═══ TEXT EXTRACT

It didn’t work, and I booked very few weddings, but I was a weekend wedding photographer still, and made most of my income shooting photojournalism.
The next year, I started offering lots of choices for the clients. It was a very extensive menu that confused and confounded clients. Within weeks, it was obvious that wasn’t going to work.
I had to take from scratch and look at what the clients saw as value and what the clients were expecting to buy, and I came up with a great product line and services. The only problem was that I needed to adjust where the value went.
At first I charged $1,750 for wedding photography and $250 for a wedding photography CD. Albums were $500-2,500.
When I shifted the prices to $1,600 for wedding photography and $400 for a wedding CD, I immediately doubled my clients in six months. It didn’t matter that my album prices had risen to $750-$3,000.
Adjusting the prices again ($1575 and $450) for the economic recession has kept my flow of clients.
My point is, that once you have a good idea of what you should charge for your services, you may still need to make adjustments in your pricing to find the right psychological worth of the images.
This also holds true for increases in prices. There are times you will find that increasing your prices will add to the psychological client satisfaction of the images. If it costs more, it is worth more. Just be careful not to price yourself out of the market.
Is my formula the way you should set up your business? I can’t answer that. However, whatever you decide to do, it should be based on a plan to retrieve measurable results.
“You can’t improve it, if you can’t measure it.”
Photography- from the Greek graphia (“to paint”) and phos (“with light”) Zen- from the Japanese zazen, a Buddhist meditation practice
ZEN OF PHOTOGRAPHY
The Zen of Photography is a spiritual and holistic approach to creating images with light.
It is not important to be Buddhist to understand Zen or how it applies to photography. The philosophy is simple and the application is just as simple to grasp. All that is required is to develop patience, mindfulness, skillfulness, and an open mind.
Photography as a science is fairly easy to understand as well. In both film and digital, light is captured and recorded on a light-sensitive material and then eventually translated into a presentation medium: usually a photographic print or via computer monitor. The ability for the camera to craft the light is determined by two mechanical processes that adjust the amount of light allowed inside the camera (the aperture) and the amount of time the light is allows inside the camera (the shutter speed).
The lens of the camera crafts the light to create a desired effect. Long telephoto lenses bring objects closer (like a telescope). They also compress the objects in the image to feel closer together. Meanwhile, wide angle lenses allow more of the scene to be captured and give a distorted sense of space between objects.
Just as there are many different types of bushes a painter may use, there a many different types of lenses for a photographer to choose from. A painter certainly could create a wonderful piece of art using just one brush, but a variety of tools allows him more skillful means to get the job done.
One of the central concepts of Buddhism is that everything in the universe is one. A tree is not just a tree: it is a seed, a chair, fire wood, ash, nutrients for the soil and other trees. A seed must have sun, water, and the earth to become a tree. A tree must rely on the birds to eat its fruit to make more trees.
Similarly, we are not just connected to everything in the universe, but we are just one facet, or representation, of our entire ecology.We don’t exist within the world, but are an integrated part of it. No aspect of the world around us is separate, just like the tree. All we are is the awareness that is experiencing the ebb and flow of the universe from a particular point of view.

══════
═══ RAW DATA

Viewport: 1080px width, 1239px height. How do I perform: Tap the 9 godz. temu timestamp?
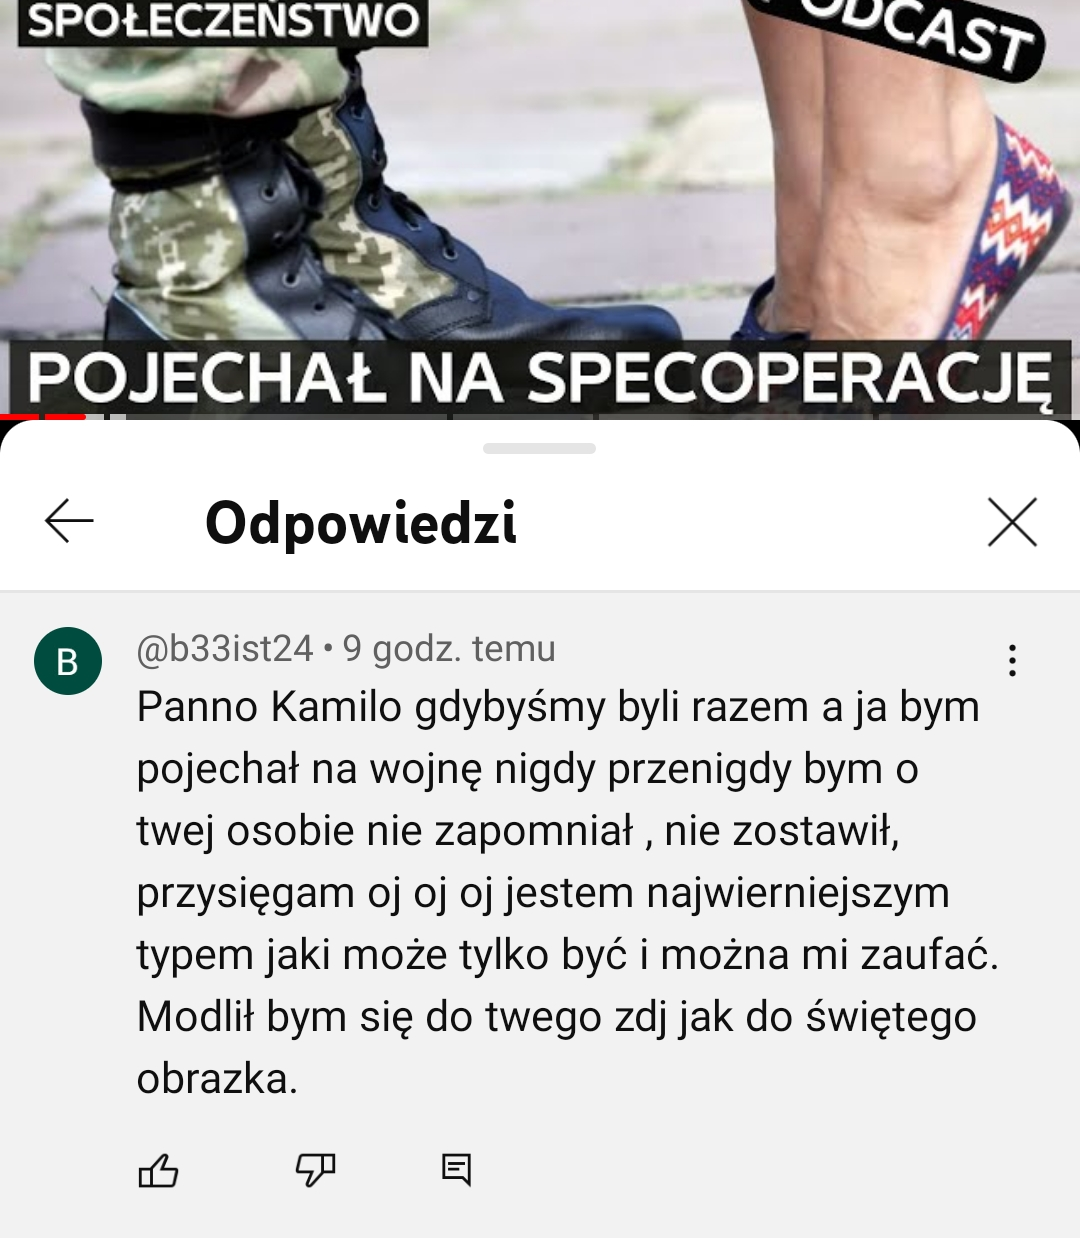click(449, 649)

══════

▶ TO-DO LIST
(1) Quote the photography text between "My point is, that" and "of the market.", inclusive.
(2) According to the photography text, which two mechanical processes determine the camera's ability to craft light?

▶ TASK SOLUTIONS
(1)
My point is, that once you have a good idea of what you should charge for your services, you may still need to make adjustments in your pricing to find the right psychological worth of the images.
This also holds true for increases in prices. There are times you will find that increasing your prices will add to the psychological client satisfaction of the images. If it costs more, it is worth more. Just be careful not to price yourself out of the market.

(2) The aperture, which adjusts the amount of light allowed inside the camera, and the shutter speed, which adjusts the amount of time the light is allowed inside.